REQ: provide (hyper)links to externally managed definitions
REQ: automated recognition syntactic type for data values; e.g. date, number etc.
REQ: automated recognition of semantics
REQ: automated recognition of “missing value” token
REQ: supplementary metadata SHOULD be associated without needing to modify the original CSV file
NOTE: To express semantics in a machine readable form, RDF seems the appropriate choice.

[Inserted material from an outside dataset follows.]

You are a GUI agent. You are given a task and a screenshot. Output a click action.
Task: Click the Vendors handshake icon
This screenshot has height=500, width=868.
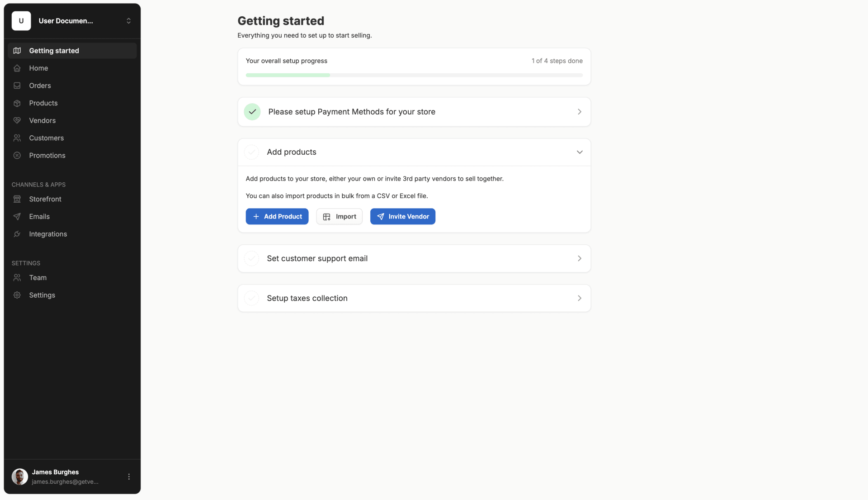click(x=17, y=120)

Furthermore, best practice indicates that one should adopt common and widely adopted patterns (e.g. RDF vocabularies, OWL ontologies) when publishing data to enable a wide audience to consume and understand the data. Existing (de facto) standard patterns may add complexity when defining the semantics associated with a particular row such that a single RDF predicate is insufficient. For example, to express a quantity value using QUDT we use an instance of qudt:QuantityValue to relate the numerical value with the quantity kind (e.g. air temperature) and unit of measurement (e.g. Celsius). Thus the semantics needed for a column containing temperature values might be: qudt:value/qudt:numericValue – more akin to a LDPath. Furthermore, use of OWL axioms when defining a sub-property of qudt:value would allow the quantity type and unit of measurement to be inferred, with the column semantics then being specified as ex:temperature_Cel/qudt:numericValue.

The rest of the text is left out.